When I was in college, I did a great deal of religious exploration. I attended services for tons of different religions, trying to understand all of the varieties of religious experience out there and to simply see what worked for me.

While I never really came up with any conclusions about my own faith, one thing I did notice is that the most powerful parts of any service were the ones where camaraderie was at the forefront. When people stood up and sang together, when people embraced each other, when people said a common prayer in unison – those were the moments that came across as powerful to me and stayed with me later on. Those moments gave a unique sense of not being alone in all of this.

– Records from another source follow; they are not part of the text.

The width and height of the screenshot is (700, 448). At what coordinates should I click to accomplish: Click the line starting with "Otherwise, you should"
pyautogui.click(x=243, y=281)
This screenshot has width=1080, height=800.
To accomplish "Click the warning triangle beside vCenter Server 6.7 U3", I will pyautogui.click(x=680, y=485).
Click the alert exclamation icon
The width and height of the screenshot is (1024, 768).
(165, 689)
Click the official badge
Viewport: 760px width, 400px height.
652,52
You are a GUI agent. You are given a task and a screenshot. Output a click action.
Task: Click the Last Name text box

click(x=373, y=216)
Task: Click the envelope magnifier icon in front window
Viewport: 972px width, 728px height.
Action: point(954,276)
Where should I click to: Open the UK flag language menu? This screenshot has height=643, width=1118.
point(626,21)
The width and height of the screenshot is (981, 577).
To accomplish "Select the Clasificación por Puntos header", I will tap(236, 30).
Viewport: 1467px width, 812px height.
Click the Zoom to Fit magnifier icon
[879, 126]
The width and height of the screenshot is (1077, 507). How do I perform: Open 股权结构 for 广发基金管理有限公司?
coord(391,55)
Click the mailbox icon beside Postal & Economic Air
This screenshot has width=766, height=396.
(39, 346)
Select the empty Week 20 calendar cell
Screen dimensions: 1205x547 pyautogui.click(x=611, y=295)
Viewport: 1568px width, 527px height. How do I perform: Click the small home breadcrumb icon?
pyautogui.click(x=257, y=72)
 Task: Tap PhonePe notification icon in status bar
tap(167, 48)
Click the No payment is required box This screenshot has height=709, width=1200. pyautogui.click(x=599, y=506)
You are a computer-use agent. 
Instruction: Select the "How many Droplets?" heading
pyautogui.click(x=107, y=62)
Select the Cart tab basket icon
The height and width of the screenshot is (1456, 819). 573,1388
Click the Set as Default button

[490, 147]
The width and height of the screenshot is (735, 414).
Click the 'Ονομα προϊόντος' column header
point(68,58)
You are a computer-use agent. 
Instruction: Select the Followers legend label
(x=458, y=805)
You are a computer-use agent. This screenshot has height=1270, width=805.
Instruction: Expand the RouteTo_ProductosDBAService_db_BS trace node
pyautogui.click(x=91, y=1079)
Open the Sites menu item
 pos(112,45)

Community is powerful. It’s a very powerful thing to find people who believe similar things as you do, who strive to make you feel better about yourself, and who accept you into their community. It feels good and it often reinforces whatever messages are being shared throughout the community.

Which brings me back to Dave Ramsey.

I’m using Dave Ramsey here as a proxy for lots of different personal finance speakers, but his offerings are perhaps the easiest ones to show what I’m talking about.

For those of you unaware, Dave Ramsey’s company, the Lampo Group, produces a series of courses called Financial Peace University. These courses are hosted locally, often at churches, and typically consist of a series of thirteen weekly classes.

In those classes, you find a group of people who share a common problem: financial troubles, usually debt related. The classes themselves focus heavily on discussion situations, where people talk about and share their problems and look for solutions to those problems.

What’s happening here? The same thing that’s happening in the church service. A community – a group of people congregated around a common trait – is helping the members to thrive.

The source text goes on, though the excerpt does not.